At 10/08/2006 11:11 PM, Blogger lupe! said...

hell to the yes

 
At 10/09/2006 5:46 AM, Blogger Mike said...

Sheffield is a jackass. He's lucky he was playing at all. The team got to the post season with Melky, Phillips and Bernie. By Playing Sheffield and Matsui, Torre changed the dynamic of the team. He did not play the team that won.

 
At 10/09/2006 7:47 AM, Blogger Karen said...

Not to defend Torre here because it is probably time for a change, but Shef, everyone on this team is getting compensated enough to the point where I'd expect them to "put a fire" under themselves. I'm sure it sucks to have the lineup messed with to the point of confusion, but take it upon yourself to move beyond that -- you're an adult, not a Little Leaguer. Not that Shef could while being benched, but the other guys were swinging at anything that moved and early in counts, not making the pitchers work. THAT's why they didn't score any runs.

Then again maybe they were winning all season in spite of Torre? I don't know.

 
At 10/09/2006 11:04 AM, Blogger Mr. Faded Glory said...

I don't blame Torre for the fact that they lost the series.

I blame him for the way in which they lost - flat, uncaring, joking, and the matter of insulting your best player. Who moves a guy from 6th to 4th to 8th in three games? Who benches Sheffield against a lefty one night and Giambi against a righty te next? What the hell?

 
At 10/09/2006 3:12 PM, Blogger susan said...

First, Giambi asked for a cortisone shot in his shoulder which precluded him playing in game 4 (he pawned his absence off on Torre). 2nd, for that delicate flower Sheffield, in game 7 of the 2003 ALCS, the Yankees on the verge of elimination v the Red Sox, Giambi was moved from #3 to #7 in the lineup and he hit 2 homeruns that day.
The Yankees went to the World Series partly because of that. Why would you give the biggest mercenary head case who's only interested in a contract for himself, who came in at the last minute and disrupted the team, and for whom every one on the team bent over backwards, the time of day? 'Off the cuff?' Yes, and always wrong. It's none of his business what happens with another player who also had everyone twisted in knots trying to make his sorry self happy.

 
At 10/09/2006 4:50 PM, Blogger Mr. Faded Glory said...

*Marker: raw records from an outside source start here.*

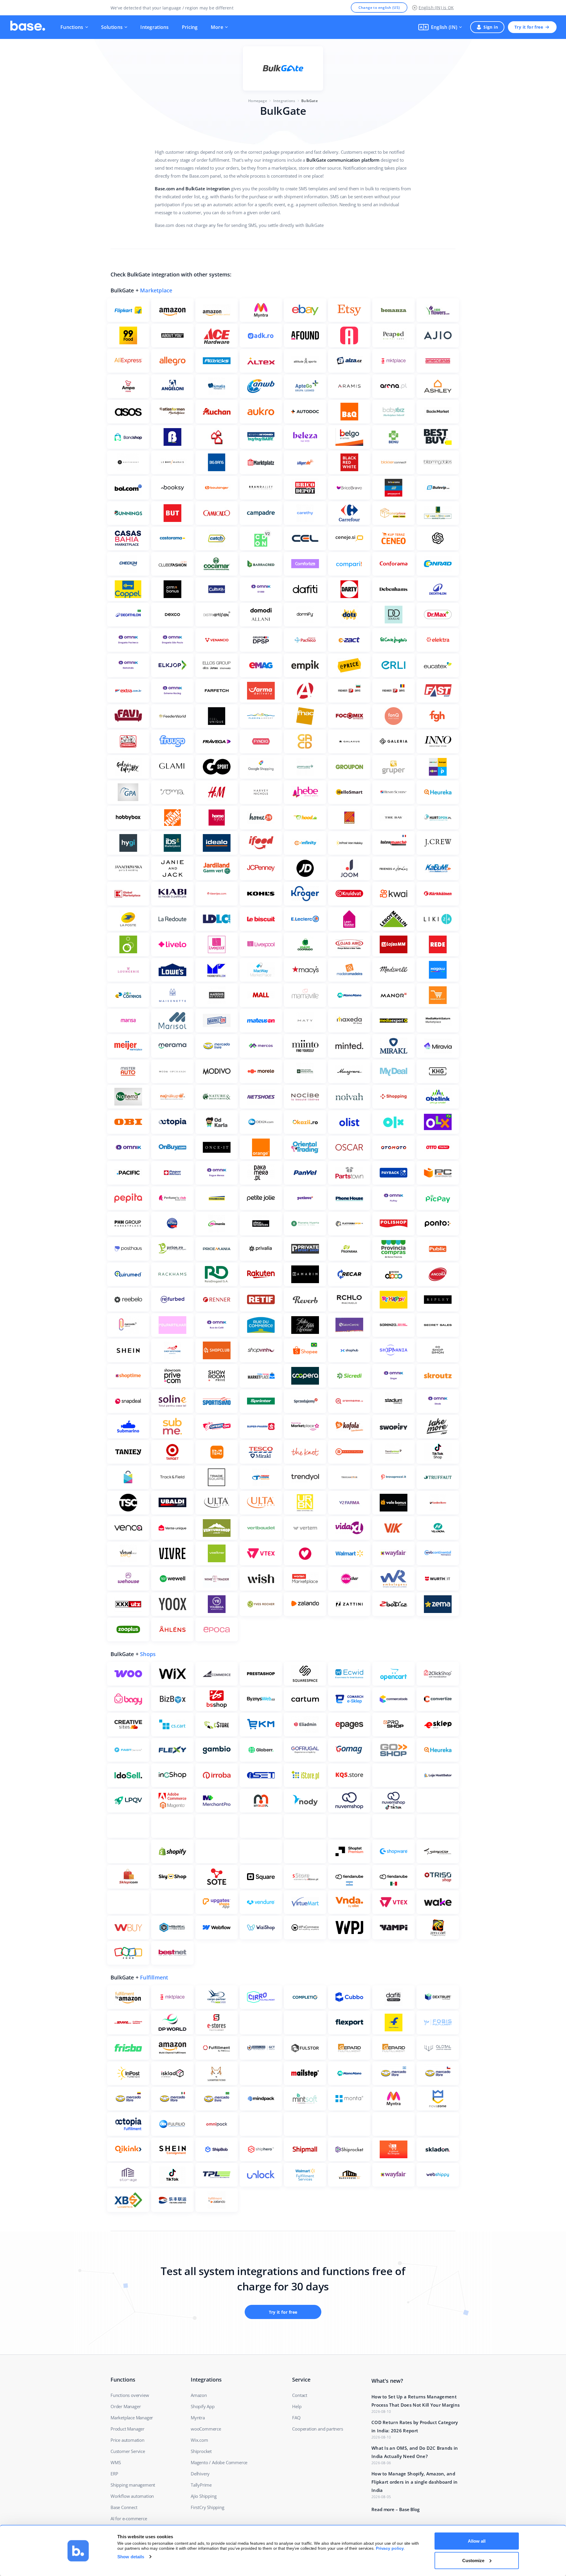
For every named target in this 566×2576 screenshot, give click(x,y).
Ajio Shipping (203, 2496)
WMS (116, 2462)
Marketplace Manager (132, 2418)
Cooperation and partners (317, 2429)
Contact (299, 2395)
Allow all (477, 2541)
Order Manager (126, 2406)
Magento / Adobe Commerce (219, 2462)
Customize (473, 2560)
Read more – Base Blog (395, 2509)
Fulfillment (154, 1977)
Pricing (190, 27)
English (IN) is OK (436, 7)
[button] (440, 27)
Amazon (199, 2395)
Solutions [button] (112, 27)
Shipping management (133, 2485)
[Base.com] (27, 27)
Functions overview (130, 2395)
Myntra (198, 2418)
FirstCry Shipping (207, 2507)
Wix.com (199, 2440)
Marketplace (156, 290)
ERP (114, 2474)
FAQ (296, 2418)
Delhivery (200, 2474)
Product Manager (127, 2429)
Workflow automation (132, 2496)
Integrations (154, 27)
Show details (130, 2556)
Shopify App (203, 2406)
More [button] (217, 27)
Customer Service (128, 2451)
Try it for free (528, 27)
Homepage (257, 100)
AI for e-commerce (129, 2518)
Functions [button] (71, 27)
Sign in (490, 27)
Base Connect (124, 2507)
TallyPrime (201, 2485)
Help (296, 2406)
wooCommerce (206, 2429)
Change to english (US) (379, 7)
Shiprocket (201, 2451)
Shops (148, 1654)
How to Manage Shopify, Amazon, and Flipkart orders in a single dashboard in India (414, 2482)
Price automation (127, 2440)
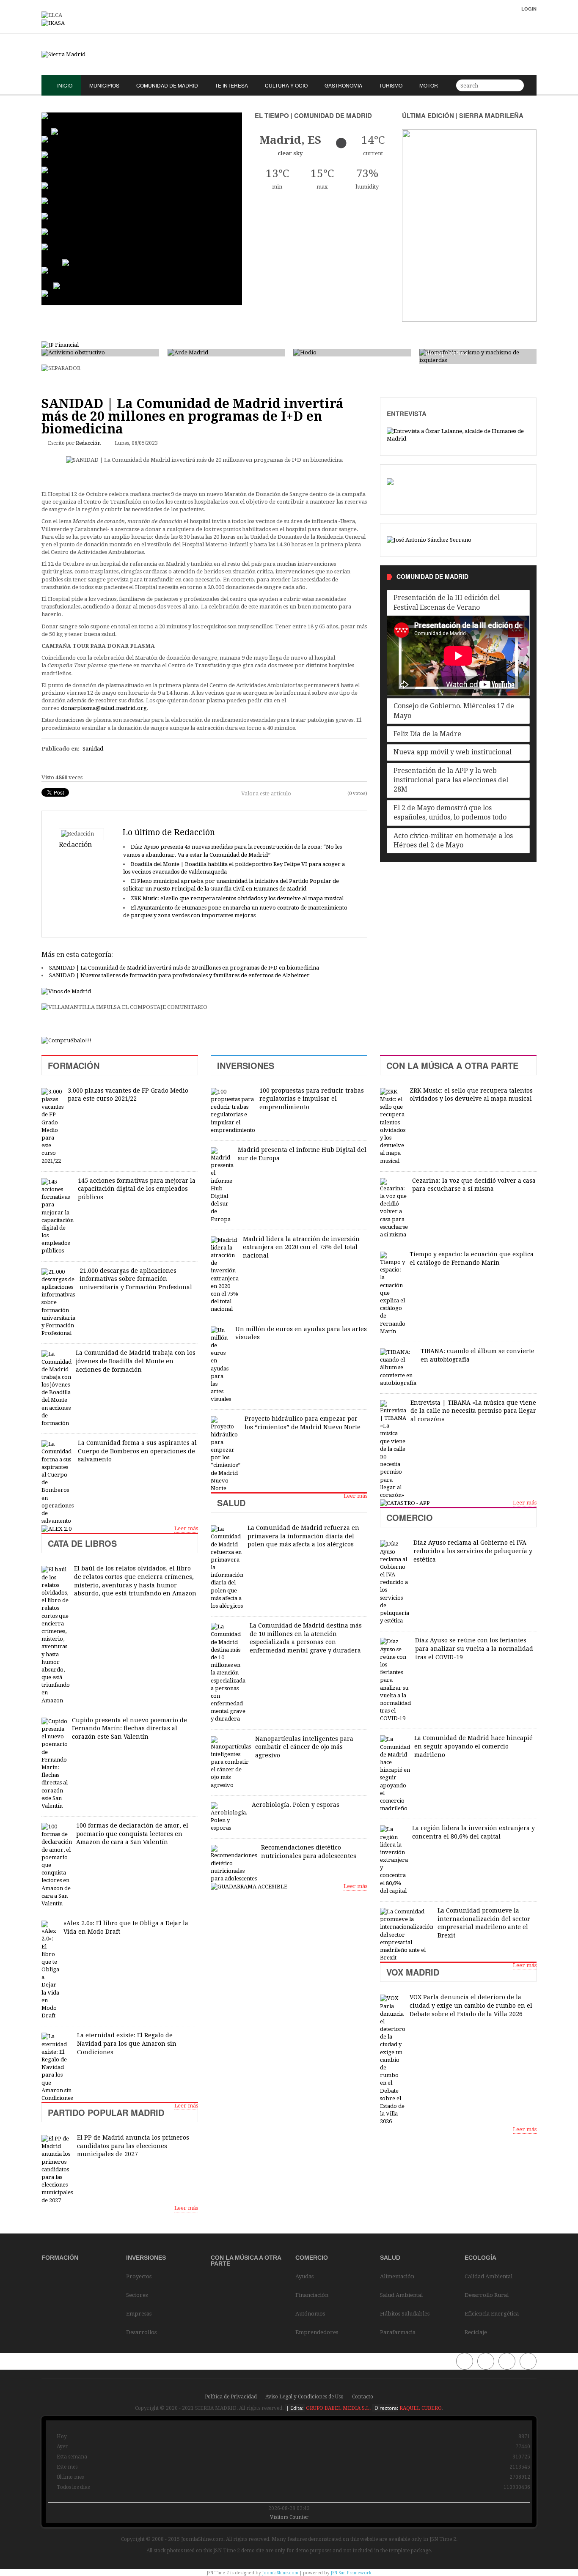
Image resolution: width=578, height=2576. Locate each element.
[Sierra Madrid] (289, 54)
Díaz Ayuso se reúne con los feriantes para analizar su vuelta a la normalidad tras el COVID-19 (474, 1648)
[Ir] (516, 85)
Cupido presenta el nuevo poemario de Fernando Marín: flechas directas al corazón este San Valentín (129, 1728)
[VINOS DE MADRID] (66, 992)
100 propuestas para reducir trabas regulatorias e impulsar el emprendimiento (311, 1098)
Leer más (186, 1528)
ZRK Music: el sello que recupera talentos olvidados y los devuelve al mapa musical (237, 898)
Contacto (362, 2397)
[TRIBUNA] (429, 540)
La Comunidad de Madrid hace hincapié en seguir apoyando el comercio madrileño (473, 1746)
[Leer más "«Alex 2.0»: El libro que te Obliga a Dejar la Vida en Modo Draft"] (50, 1970)
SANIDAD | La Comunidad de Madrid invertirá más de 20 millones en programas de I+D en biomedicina (184, 968)
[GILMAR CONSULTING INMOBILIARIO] (66, 1040)
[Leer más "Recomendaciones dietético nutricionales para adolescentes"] (234, 1864)
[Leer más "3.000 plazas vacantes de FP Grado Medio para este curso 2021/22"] (52, 1126)
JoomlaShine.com (280, 2573)
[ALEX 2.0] (56, 1528)
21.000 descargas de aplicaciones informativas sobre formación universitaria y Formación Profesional (136, 1279)
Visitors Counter (289, 2517)
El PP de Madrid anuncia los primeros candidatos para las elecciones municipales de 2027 (133, 2145)
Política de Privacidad (231, 2397)
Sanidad (93, 748)
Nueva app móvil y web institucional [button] (453, 752)
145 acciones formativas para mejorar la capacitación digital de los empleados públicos (136, 1188)
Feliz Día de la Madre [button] (427, 734)
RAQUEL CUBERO (420, 2408)
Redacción (88, 443)
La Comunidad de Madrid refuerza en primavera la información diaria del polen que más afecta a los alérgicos (303, 1536)
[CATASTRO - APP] (405, 1502)
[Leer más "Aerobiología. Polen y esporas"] (229, 1817)
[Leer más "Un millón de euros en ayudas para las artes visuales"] (221, 1364)
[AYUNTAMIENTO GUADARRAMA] (249, 1886)
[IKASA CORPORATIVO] (53, 23)
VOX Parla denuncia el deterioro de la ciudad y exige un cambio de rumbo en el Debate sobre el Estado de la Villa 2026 (471, 2005)
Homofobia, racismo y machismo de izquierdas (477, 348)
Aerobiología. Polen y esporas (295, 1804)
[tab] (458, 602)
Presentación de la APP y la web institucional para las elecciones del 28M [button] (451, 780)
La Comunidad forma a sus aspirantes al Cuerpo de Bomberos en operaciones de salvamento (137, 1451)
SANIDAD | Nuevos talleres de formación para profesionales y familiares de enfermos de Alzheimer (179, 975)
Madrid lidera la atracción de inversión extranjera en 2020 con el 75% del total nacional (301, 1247)
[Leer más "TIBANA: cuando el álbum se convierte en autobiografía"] (398, 1367)
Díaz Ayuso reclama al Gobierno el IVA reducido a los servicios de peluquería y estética (472, 1550)
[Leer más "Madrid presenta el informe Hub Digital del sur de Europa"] (222, 1185)
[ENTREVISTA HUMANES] (458, 435)
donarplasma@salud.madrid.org (104, 708)
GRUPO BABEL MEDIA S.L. (338, 2408)
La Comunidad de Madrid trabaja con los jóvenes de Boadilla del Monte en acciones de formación (135, 1361)
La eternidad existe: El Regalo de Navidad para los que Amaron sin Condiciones (126, 2043)
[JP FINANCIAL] (60, 344)
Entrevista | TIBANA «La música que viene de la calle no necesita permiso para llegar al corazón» (473, 1410)
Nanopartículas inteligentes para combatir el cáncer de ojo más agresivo (304, 1747)
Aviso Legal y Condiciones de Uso (304, 2397)
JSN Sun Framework (351, 2573)
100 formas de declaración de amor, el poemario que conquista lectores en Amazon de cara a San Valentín (132, 1833)
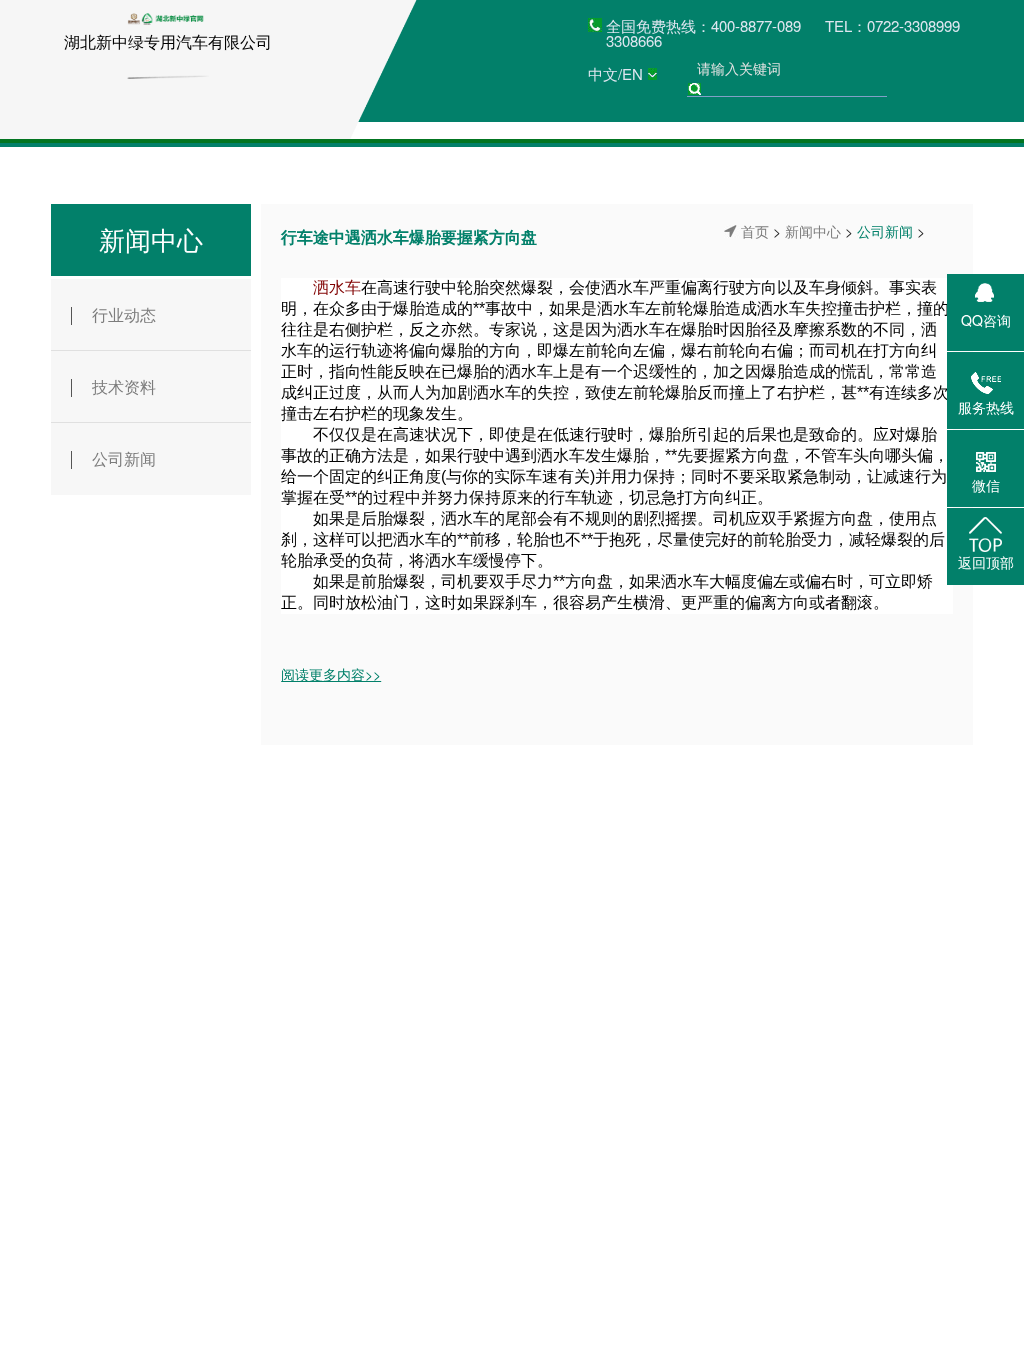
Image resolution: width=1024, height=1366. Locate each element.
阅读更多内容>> (331, 674)
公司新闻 (124, 458)
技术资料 (124, 386)
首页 (755, 231)
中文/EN (615, 73)
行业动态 (124, 314)
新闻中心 (151, 238)
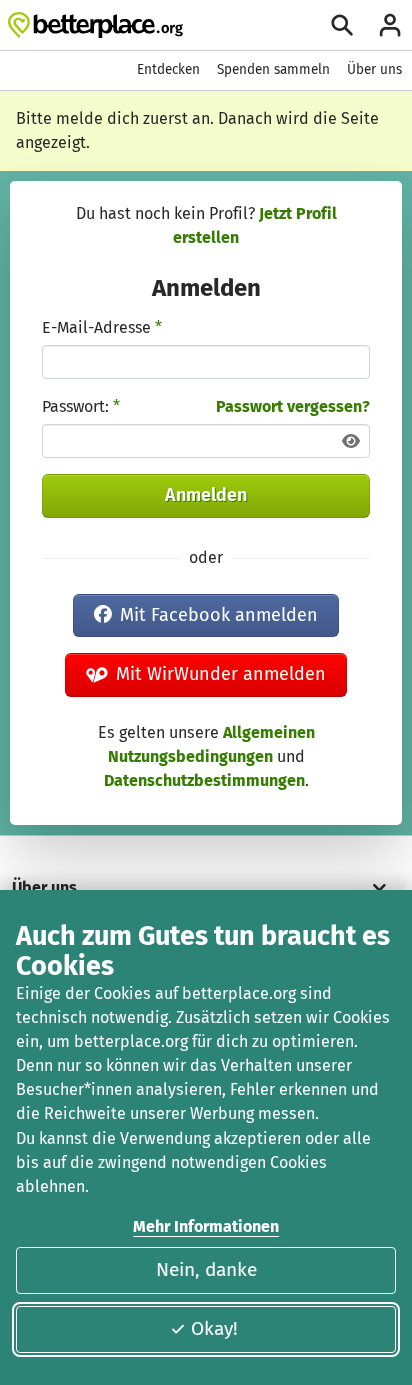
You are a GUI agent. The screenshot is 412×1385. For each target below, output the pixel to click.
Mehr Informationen (206, 1226)
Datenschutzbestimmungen (204, 780)
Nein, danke (206, 1269)
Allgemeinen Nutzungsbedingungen (211, 744)
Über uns (374, 69)
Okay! (214, 1328)
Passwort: (81, 406)
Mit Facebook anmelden (219, 615)
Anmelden (206, 495)
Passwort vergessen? (293, 406)
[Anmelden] (390, 25)
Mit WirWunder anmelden (221, 674)
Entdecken (168, 69)
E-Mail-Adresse (102, 327)
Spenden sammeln (273, 69)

Giambi was "100% ready to play" on Saturday.

Sheffield was healthy on Friday.

If Torre gets accolades and lauded for some moves, such as moving Giambi to 7th as you mention - and declared a "genius" - most notably for "pushing the right buttons" in the 90's postseason by benching Wade Boggs and Tino Martinez at different times to play Charlie Hayes and Cecil Fielder, then he also must shoulder the responsibility that moving Rodriguez was not successful.

We can't have it both ways that he's a genius when it works and when it doesn't it's not his fault.